Choice of health services

Everyone has the right to choose a particular health care provider for services or a particular health facility for treatment that such choice shall not be contrary to the ethical standards applicable to such health care providers or facilities, and the choice of facilities in line with prescribed service delivery guidelines.

Be treated by a named healthcare provider

Everyone has the right to know the person that is providing health care and therefore must be attended to by clearly identified health providers.

Confidentiality and privacy

Information concerning one’s health, including information concerned treatment may only be disclosed with informed consent, except when required in terms of any law or an order of court.

Informed consent

Everyone has the right to be given full and accurate information about the nature of one’s illnesses, diagnostic procedures, the proposed treatment and the costs involved, for one to make a decision that affects anyone of these elements.

Refusal of treatment

A person may refuse treatment and such refusals shall be verbal or in writing provided that such refusal does not endanger the health of others.

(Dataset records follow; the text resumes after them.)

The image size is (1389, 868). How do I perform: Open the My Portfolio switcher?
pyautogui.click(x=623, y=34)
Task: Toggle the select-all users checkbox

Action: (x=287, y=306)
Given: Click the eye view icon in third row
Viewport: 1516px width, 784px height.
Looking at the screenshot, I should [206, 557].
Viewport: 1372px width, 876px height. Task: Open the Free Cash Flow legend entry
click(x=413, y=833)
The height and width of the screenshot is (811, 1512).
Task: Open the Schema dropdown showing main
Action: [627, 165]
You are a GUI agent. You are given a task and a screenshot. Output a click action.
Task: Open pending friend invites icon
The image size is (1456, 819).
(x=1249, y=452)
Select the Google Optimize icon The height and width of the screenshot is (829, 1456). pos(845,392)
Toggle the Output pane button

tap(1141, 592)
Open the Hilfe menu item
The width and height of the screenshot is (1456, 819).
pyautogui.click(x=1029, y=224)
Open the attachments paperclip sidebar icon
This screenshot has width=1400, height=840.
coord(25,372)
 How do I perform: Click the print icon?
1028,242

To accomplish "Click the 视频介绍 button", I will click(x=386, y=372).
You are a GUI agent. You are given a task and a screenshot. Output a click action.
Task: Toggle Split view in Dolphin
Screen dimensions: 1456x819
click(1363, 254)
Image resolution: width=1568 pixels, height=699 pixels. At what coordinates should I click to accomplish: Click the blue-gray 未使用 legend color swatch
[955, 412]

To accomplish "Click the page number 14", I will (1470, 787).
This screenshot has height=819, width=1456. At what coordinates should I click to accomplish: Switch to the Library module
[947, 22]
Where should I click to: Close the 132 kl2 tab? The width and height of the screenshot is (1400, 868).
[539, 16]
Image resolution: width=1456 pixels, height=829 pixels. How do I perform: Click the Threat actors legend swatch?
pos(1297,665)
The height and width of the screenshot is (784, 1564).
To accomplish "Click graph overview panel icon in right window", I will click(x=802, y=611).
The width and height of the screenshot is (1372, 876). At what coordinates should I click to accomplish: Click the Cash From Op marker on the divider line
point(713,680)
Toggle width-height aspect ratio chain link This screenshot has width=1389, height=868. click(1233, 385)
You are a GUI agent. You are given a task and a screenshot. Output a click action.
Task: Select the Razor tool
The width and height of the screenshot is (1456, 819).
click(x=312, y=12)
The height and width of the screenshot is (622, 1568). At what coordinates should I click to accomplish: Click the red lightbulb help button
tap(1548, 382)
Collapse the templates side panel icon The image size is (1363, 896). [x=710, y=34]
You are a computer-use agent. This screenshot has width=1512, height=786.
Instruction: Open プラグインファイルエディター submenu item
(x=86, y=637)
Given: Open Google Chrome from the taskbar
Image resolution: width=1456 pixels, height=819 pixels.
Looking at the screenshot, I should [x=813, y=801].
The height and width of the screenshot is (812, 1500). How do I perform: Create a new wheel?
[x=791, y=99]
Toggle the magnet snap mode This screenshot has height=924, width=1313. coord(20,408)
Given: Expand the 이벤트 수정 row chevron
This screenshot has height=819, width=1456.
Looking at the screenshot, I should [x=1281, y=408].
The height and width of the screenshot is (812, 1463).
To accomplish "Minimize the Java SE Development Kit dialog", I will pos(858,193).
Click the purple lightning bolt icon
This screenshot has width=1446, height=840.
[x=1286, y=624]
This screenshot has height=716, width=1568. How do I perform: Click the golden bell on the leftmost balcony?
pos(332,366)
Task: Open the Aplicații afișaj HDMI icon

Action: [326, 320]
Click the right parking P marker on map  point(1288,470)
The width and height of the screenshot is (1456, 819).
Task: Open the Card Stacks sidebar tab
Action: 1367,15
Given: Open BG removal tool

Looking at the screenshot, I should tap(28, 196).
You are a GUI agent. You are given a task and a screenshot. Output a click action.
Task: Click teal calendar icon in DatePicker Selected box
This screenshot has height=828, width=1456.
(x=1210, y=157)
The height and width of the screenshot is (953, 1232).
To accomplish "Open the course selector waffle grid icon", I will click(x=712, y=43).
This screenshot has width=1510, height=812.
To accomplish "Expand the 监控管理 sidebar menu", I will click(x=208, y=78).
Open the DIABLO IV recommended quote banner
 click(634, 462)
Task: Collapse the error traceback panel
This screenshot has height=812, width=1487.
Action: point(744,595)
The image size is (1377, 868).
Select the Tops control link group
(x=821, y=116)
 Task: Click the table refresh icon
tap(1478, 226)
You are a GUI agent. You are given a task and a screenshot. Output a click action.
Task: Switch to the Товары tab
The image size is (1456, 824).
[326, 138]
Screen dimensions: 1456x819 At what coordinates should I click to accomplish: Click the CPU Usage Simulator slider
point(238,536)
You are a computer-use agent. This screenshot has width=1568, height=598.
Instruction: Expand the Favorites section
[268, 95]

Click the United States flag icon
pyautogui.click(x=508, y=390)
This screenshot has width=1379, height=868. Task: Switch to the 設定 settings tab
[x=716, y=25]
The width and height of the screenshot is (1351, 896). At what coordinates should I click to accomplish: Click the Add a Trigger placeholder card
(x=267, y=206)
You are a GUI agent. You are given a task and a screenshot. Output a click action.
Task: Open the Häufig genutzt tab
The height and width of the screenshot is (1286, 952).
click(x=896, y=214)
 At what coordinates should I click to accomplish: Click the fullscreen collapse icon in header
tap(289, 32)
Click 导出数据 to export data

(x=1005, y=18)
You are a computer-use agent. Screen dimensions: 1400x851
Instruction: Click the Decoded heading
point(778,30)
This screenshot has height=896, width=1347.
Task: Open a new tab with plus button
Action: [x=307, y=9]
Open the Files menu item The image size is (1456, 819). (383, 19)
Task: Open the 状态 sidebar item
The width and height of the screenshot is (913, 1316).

Be referred for a second opinion

Everyone has the right to be referred for a second opinion on request to a health provider of one’s choice.

Continuity of care

No one shall be abandoned by a health care professional worker or a health facility which initially took responsibility for one’s health.

Complain about health services

Everyone has the right to complain about health care services and to have such complaints investigated and to receive a full response on such investigation.

A Patient’s Responsibilities

To take care of his or her health;

  • To care for and protect the environment;
  • To respect the rights of other patients and health providers;
  • To utilise the healthcare system properly and not abuse it;
  • To know his or her local health service and what they offer;
  • To provide healthcare providers with the relevant and accurate information for diagnostic, treatment, rehabilitation or counselling purposes;
  • To advise the healthcare providers of his or her wishes with regard to his or her death;
  • To comply with the prescribed treatment or rehabilitation procedures;
  • To enquire about the related costs of the treatment and/or rehabilitation and arrange for payment;
  • To take care of health records in his or her possession.

Medical negligence is considered to be intentional or negligent acts, including breach of confidentiality and fiduciary doctor-patient relationships.

The Legal Consequences of Medical Negligent Actions:

  1. Disciplinary action by the Health Professions Council of South Africa by means of a complaint by a patient to be investigated;
  2. Criminal prosecution in respect of gross misconduct causing intentional harm or manslaughter;
  3. Civil action in respect of a claim for damages for negligent or intentional wrongs

Herring J[1] states that there are three components of proof for a claim in respect of medical negligence, I set out the components as follows:

  1. The professional being sued owed the claimant a duty of care, which is a reasonable standard of care required by the law.
  2. The professional breached the duty of care, where the required action should be that acted in accordance with a practice accepted as proper and reasonable.
  3. The breach of duty of care caused the claimant loss, where just proving negligence is insufficient to confer blame. The patient needs to have suffered loss or injury as a result.

Medical Negligence claims have become an ever-increasing occurrence in our Courts like most professional engagements, it is contractually based to the extent that the medical practitioner contracts with his patient to render professional services with the necessary skill, diligence and expertise as would be expected of a prudent and reasonable medical practitioner.

Unfortunately, we do not live in a perfect world and even the best medical practitioner may be put to the sword in a law suit. The claim is based on breach of contract coupled with a delictual claim for damages directly or consequentially suffered by the patient.  Our opinions are generally based on years of experience coupled with comparative studies of literature, precedents and Medico Legal Reports.

[1] Herring J. Medical Law and Ethics. New York: Oxford University Press, 2006.